LARGO — Sudan Reeder Jessee prepared for the worst as she came to a Pinellas courtroom on Monday. She told herself the man who killed her sister in 1977 would probably go free.
It wasn't the first time she traveled from Maryland to Florida seeking to keep Raymond Lee Drake behind bars. And as it turned out, it won't be the last.
"Every time I come down here, it brings it all back," said Jessee, who was 19 when her sister was murdered, and is 54 now.
Her sister, Odette Reeder, had recently moved from Maryland to Clearwater, and loved being close to the beach. One night she met a man in a lounge. Six weeks later, her unclothed body was found in a field in the Oldsmar area, her arms tied behind her back with a bra, eight stab wounds in her torso.
Drake, a Navy veteran already on parole for rape, was arrested and charged with first-degree murder. And though judges and juries found him guilty, the case took a convoluted path through the legal system, culminating in the hearing on Monday.
Drake was convicted of first-degree murder in 1978 for killing Reeder, 23. He was sentenced to death, but won a new trial on appeal after the Florida Supreme Court said evidence of similar crimes should not have been allowed in the trial.
Drake was convicted again of first-degree murder in 1982, and sentenced again to death. Once again, he won a new trial.
He was found guilty again after his third murder trial in 1984, but this time he was convicted of second-degree murder, which does not carry the death penalty. Afterward, Judge Jerry Parker said he still thought death was the best sentence. But with that option off the table, he sentenced Drake to 99 years in prison.

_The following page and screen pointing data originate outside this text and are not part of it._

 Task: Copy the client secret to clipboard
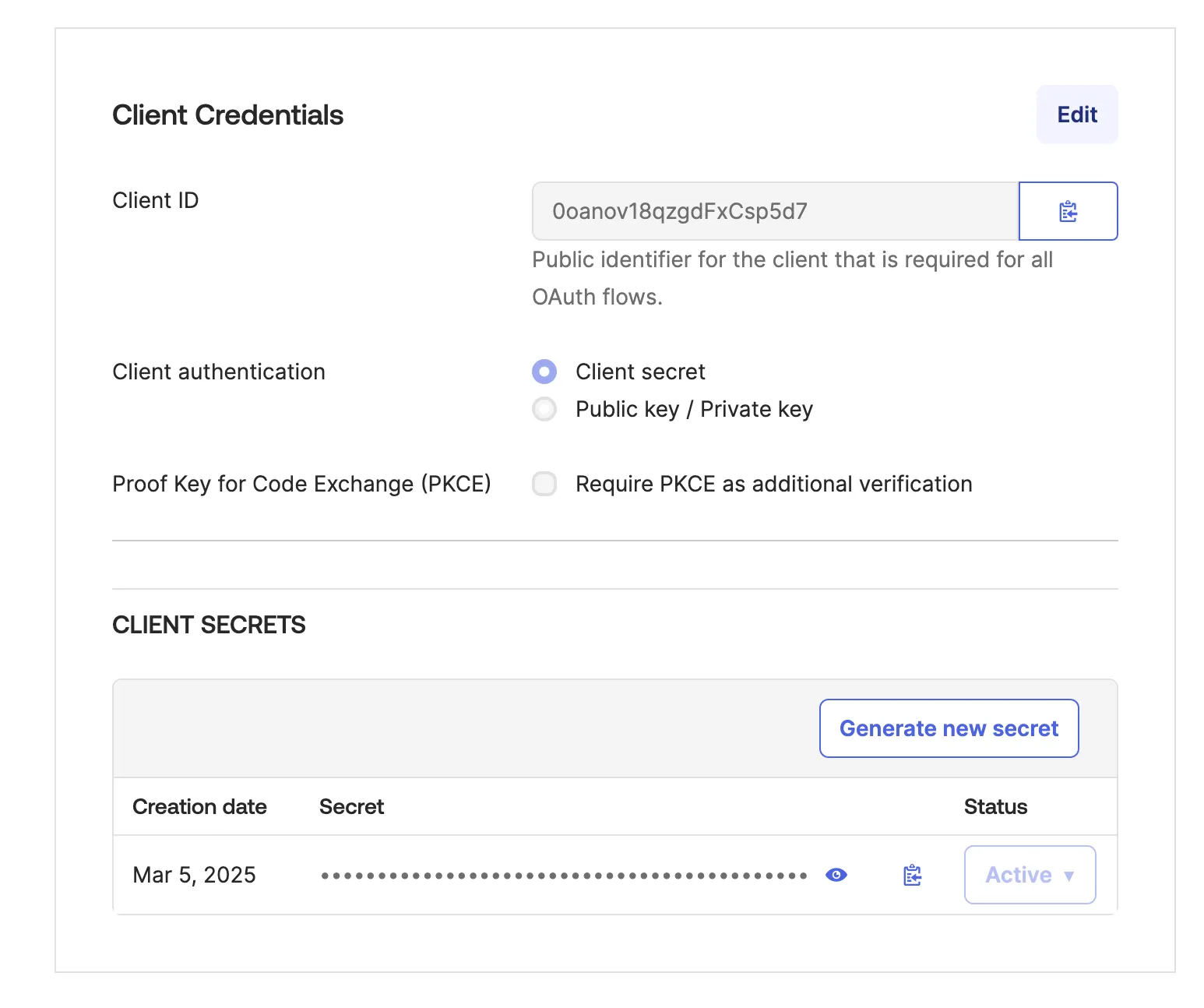(912, 875)
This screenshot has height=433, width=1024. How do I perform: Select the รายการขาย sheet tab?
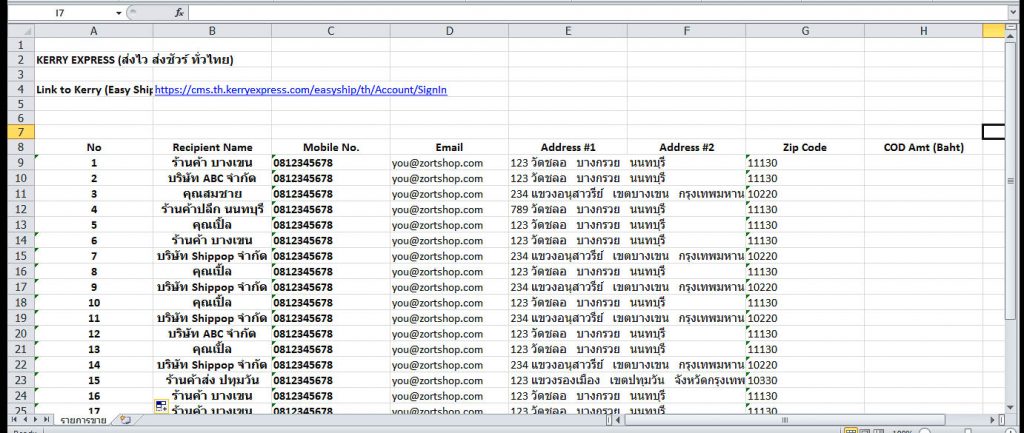click(85, 420)
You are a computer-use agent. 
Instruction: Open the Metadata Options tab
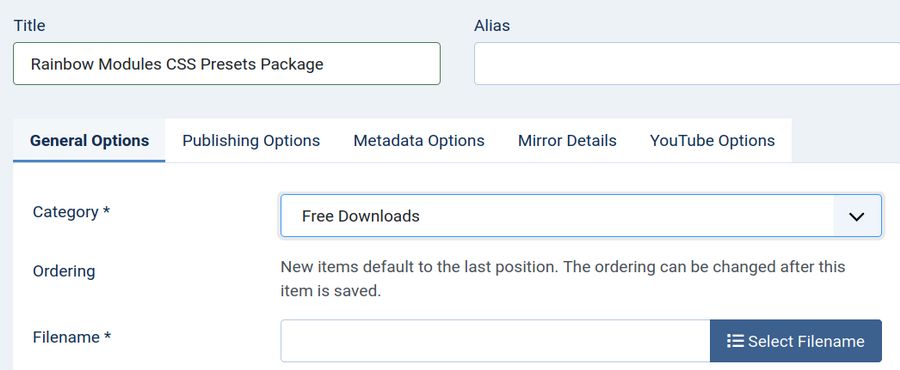pyautogui.click(x=419, y=141)
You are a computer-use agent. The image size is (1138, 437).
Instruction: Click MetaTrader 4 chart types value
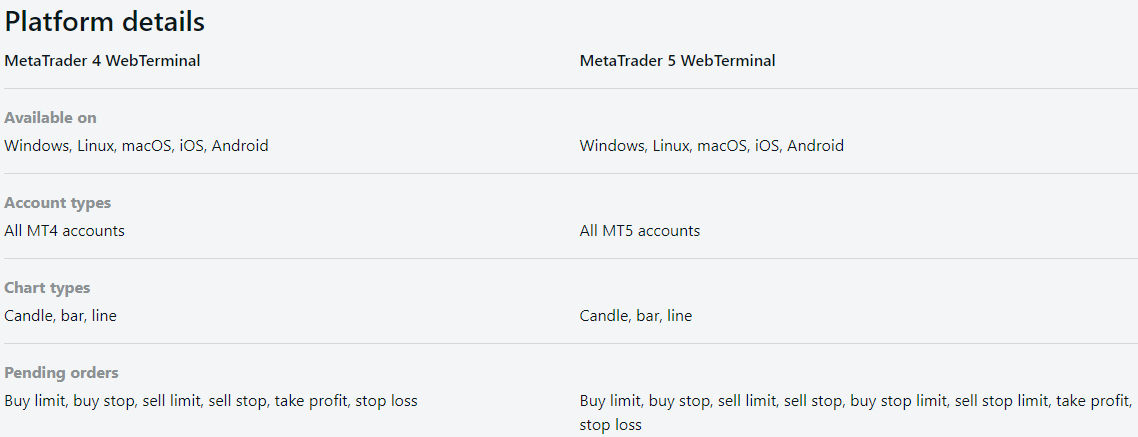pyautogui.click(x=60, y=315)
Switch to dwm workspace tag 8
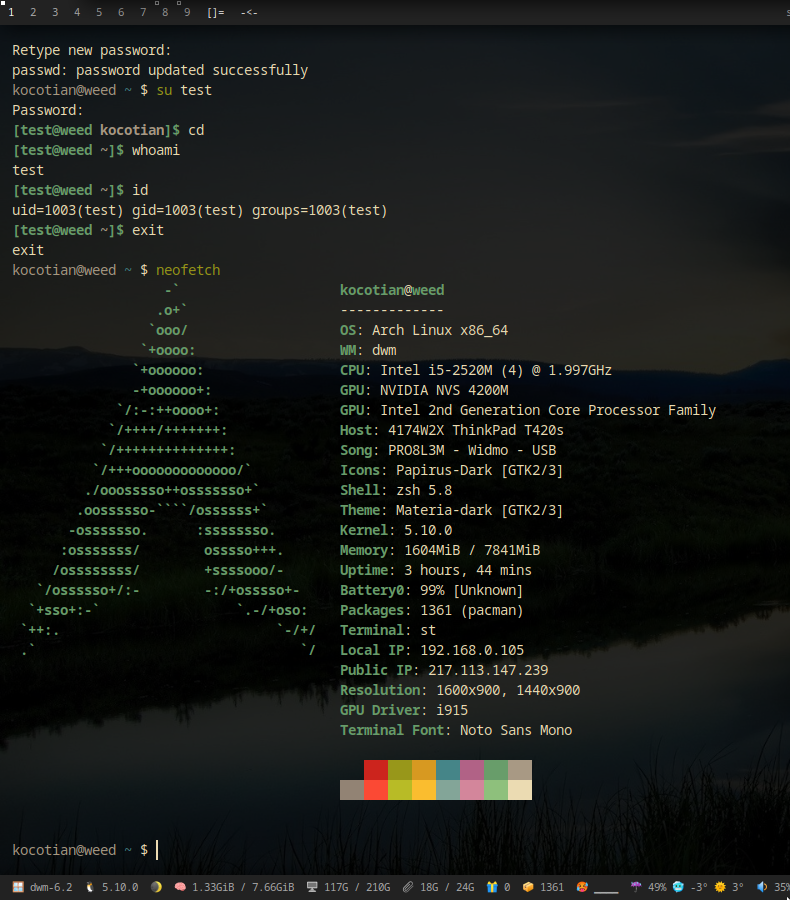This screenshot has width=790, height=900. click(165, 12)
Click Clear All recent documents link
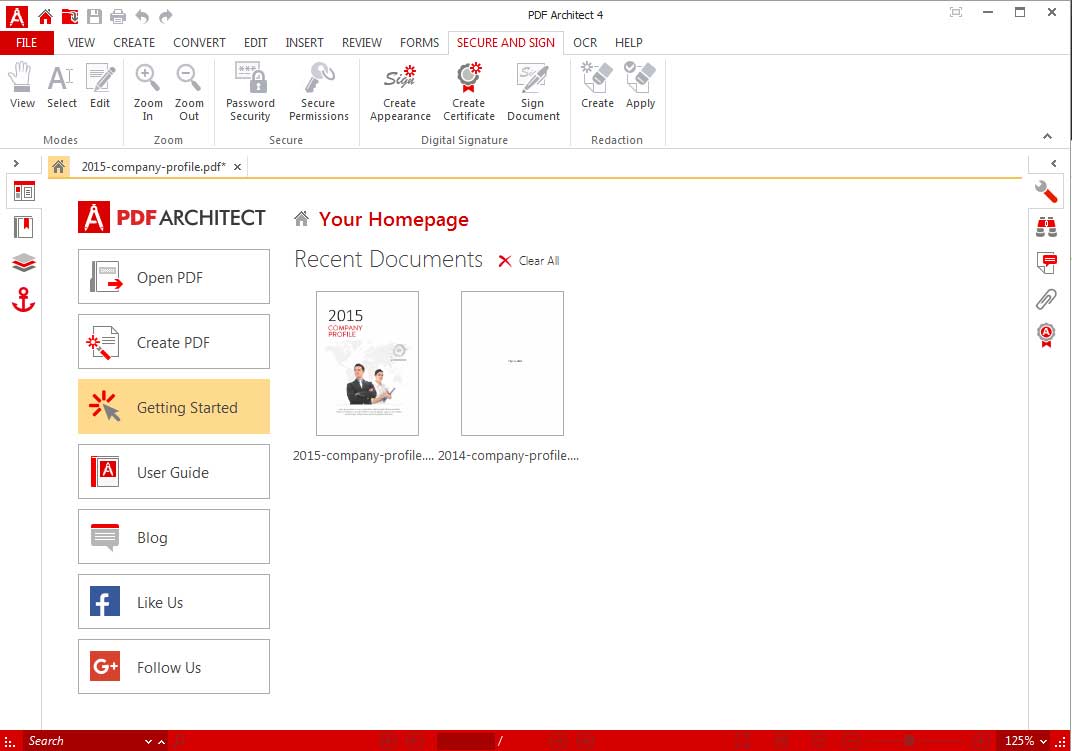This screenshot has width=1072, height=751. (x=529, y=261)
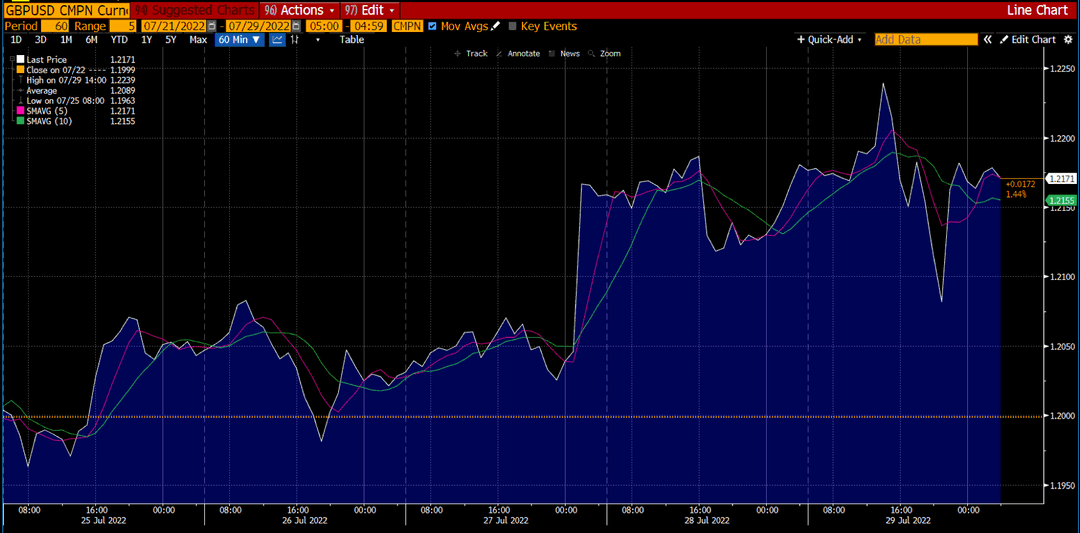1080x533 pixels.
Task: Activate the Annotate tool
Action: [x=517, y=53]
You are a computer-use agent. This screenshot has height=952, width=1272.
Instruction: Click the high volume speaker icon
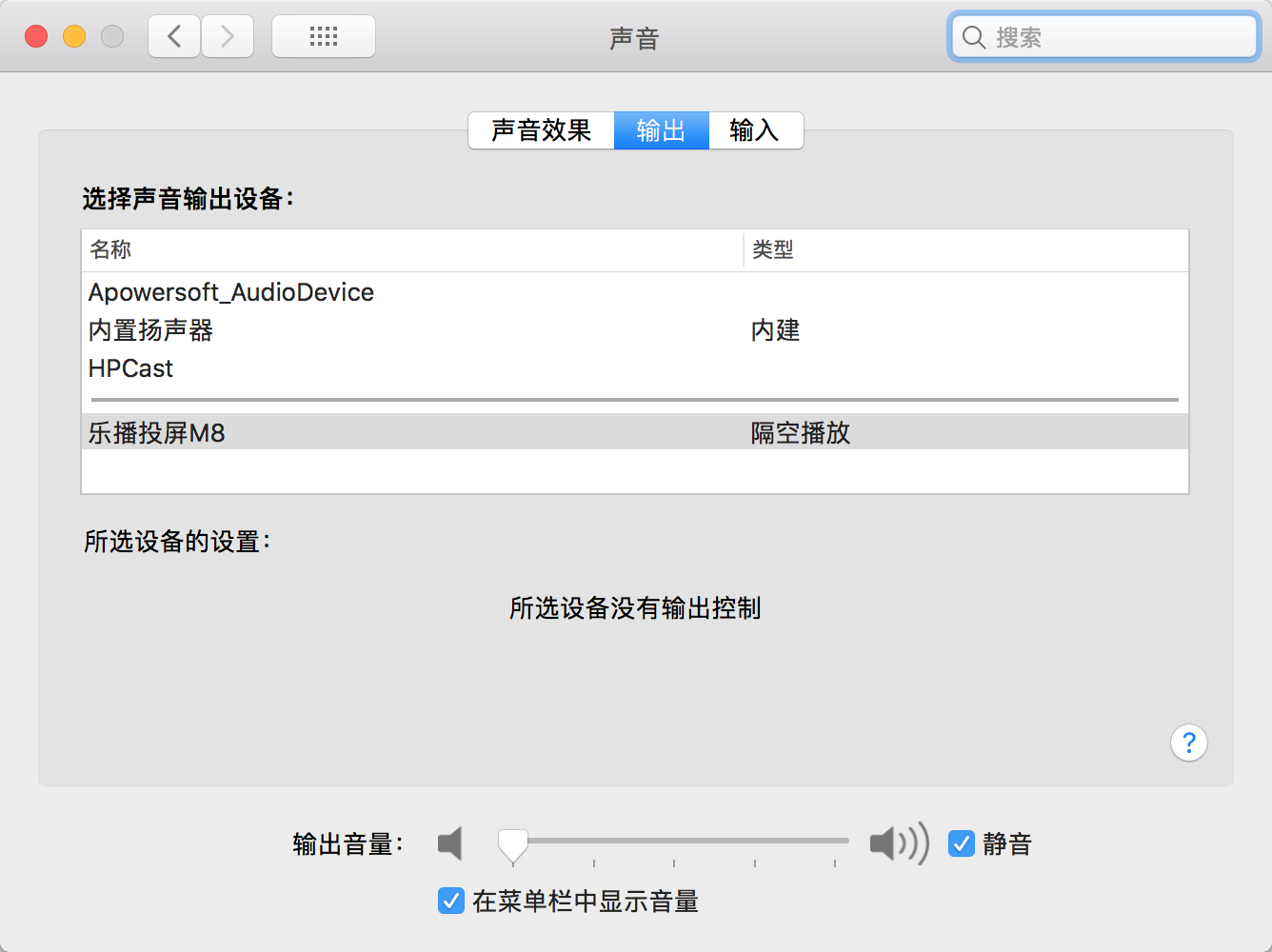click(x=899, y=843)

But sometimes in the court system, 99 years passes quickly. When he was sentenced, prisoners were regularly allowed to serve about one-third of their prison sentences because of prison crowding. Prisoners now are required to serve at least 85 percent of their sentences, but because Drake was sentenced before that law, the old rules apply.
So now, more than three decades later, Drake's prison sentence is over. Most prisoners would walk free. But because of Drake's history of sex offenses, he has been detained under the Jimmy Ryce act.
Under that law, certain sexual offenders can be detained even after finishing their criminal sentences. If they are found to have psychological abnormalities that make them likely to commit sex crimes again, they can be given mental health treatment and detained until they are no longer considered dangerous.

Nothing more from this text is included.